- Court: Constitutional Court of South Africa
- Full case name: McBride v Minister of Police and Another
- Decided: 6 September 2016
- Docket nos.: CCT 255/15
- Citations: [2016] ZACC 30; 2016 (2) SACR 585 (CC); 2016 (11) BCLR 1398 (CC)

Case history
- Appealed from: McBride v Minister of Police and Another [2015] ZAGPPHC 830 in the High Court of South Africa, Gauteng Division

Court membership
- Judges sitting: Mogoeng CJ, Cameron J, Froneman J, Jafta J, Khampepe J, Madlanga J, Mhlantla J, Nkabinde J, Zondo J and Bosielo AJ

Case opinions
- It is unconstitutional for statute to grant the Minister of Police the power to suspend, discipline, or remove the Executive Director of the Independent Police Investigative Directorate. Such a power is inconsistent with the directorate's independence as guaranteed by section 206(6) of the Constitution.
- Decision by: Bosielo AJ (unanimous)

Keywords
- Independent Police Investigative Directorate, independence thereof; Independent Police Investigative Directorate Act, 2011; Minister of Police; section 206(6) of the Constitution;

= McBride v Minister of Police =

South African legal case

McBride v Minister of Police and Another is a 2016 decision of the Constitutional Court of South Africa which concerns the independence of the Independent Police Investigative Directorate (IPID). In a unanimous decision written by Ronnie Bosielo, the court confirmed that certain legislative provisions were unconstitutional insofar as they permitted the Minister of Police unilaterally to suspend, discipline, or remove IPID's Executive Director, thereby making the directorate vulnerable to political influence. The court also set aside Police Minister Nathi Nhleko's decision to suspend Robert McBride from his position at the head of IPID.

== Background ==
In March 2014, Robert McBride was appointed as the executive director of the Independent Police Investigative Directorate (IPID), a statutory body established to investigate alleged misconduct by members of the South African Police Service. However, he was placed on precautionary suspension in March 2015 in connection with a controversial IPID investigation into the alleged unlawful rendition of four Zimbabweans by senior members of the Hawks. His suspension was effectuated by the Minister of Police, Nathi Nhleko, in terms of section 6 of the IPID Act, 2011. Using the same provisions, the Minister instituted disciplinary charges against McBride in May 2015.

== High Court action ==
McBride approached the High Court of South Africa with a challenge to the constitutionality of the provisions that had been used to institute the suspension and disciplinary inquiry. On that basis, he sought to have the Minister's decisions set aside. His constitutional challenge was grounded in section 206(6) of the Constitution, which provided for IPID's establishment as an "independent police complaints body"; he argued that insofar as the IPID Act allowed the Minister of Police to suspend, discipline, and remove IPID's Executive Director, it did not contain sufficient safeguards for the independence of the executive director and of IPID itself.

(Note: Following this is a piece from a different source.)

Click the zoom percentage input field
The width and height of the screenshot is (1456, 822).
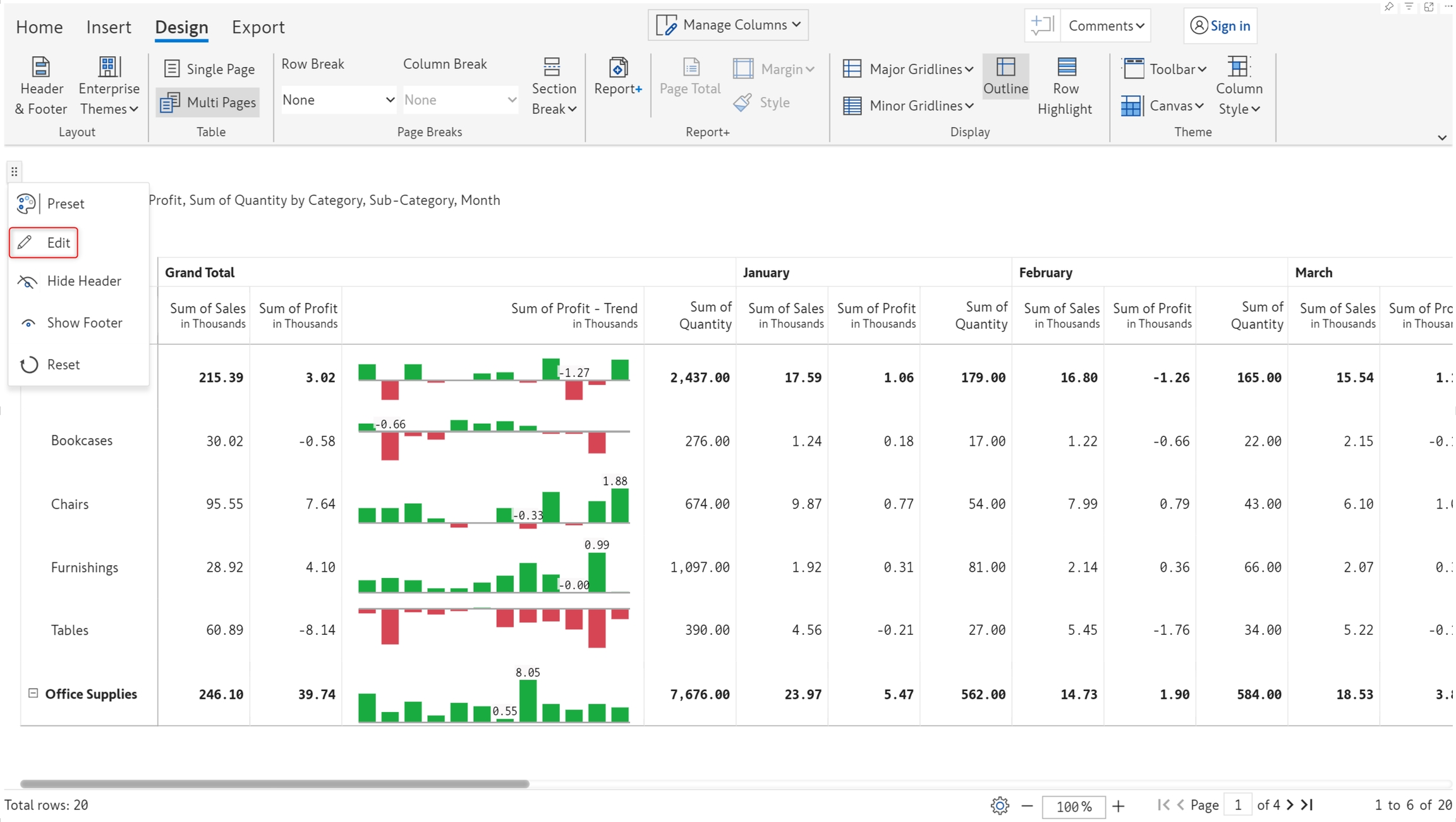1073,806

On 4 December 2015 in the Pretoria High Court, Judge Fayeeza Kathree-Setiloane delivered judgment in favour of McBride. Relying heavily on the Constitutional Court's decisions on the independence of the Hawks in Glenister v President and Helen Suzman v President; Glenister v President, she agreed that IPID's independence required that the Executive Director – and his security of tenure in office – should be "sufficiently insulated from undue political interference". She therefore held that "it is imperative... that the suspension and removal from office of the Executive Director be subject to parliamentary oversight through a veto power."

Thus the High Court declared that provisions of the IPID Act, along with other enabling provisions elsewhere, were unconstitutional and unlawful "to the extent that they purport to authorise the Minister of Police to suspend, take any disciplinary steps pursuant to suspension, or to remove from office the Executive Director". Minister Nhleko's decisions to suspend McBride and pursue disciplinary charges against him were also set aside. The orders were referred to the Constitutional Court for confirmation, and argument was heard on 17 May 2016.

== Judgment ==
On 6 September 2016, Acting Justice Ronnie Bosielo delivered judgment on behalf of a unanimous court. He confirmed the High Court's finding of constitutional invalidity and affirmed its reasoning, agreeing that the relevant provisions undermined IPID's constitutionally guaranteed independence. The Constitutional Court also rejected Minister Nhleko's bid, argued by Tembeka Ngcukaitobi, to preserve his decisions in respect of McBride's own employment. However, because both parties were amenable, the court suspended the order setting aside the Minister's decision; he was given 30 days to arrange for the disciplinary process to restart with the necessary parliamentary oversight.

== Aftermath ==
In May 2020, President Cyril Ramaphosa assented to the IPID Amendment Act, 2019, which provided for parliamentary oversight of the suspension, discipline, and removal of IPID's Executive Director, thereby addressing the constitutional defects identified in the original legislation.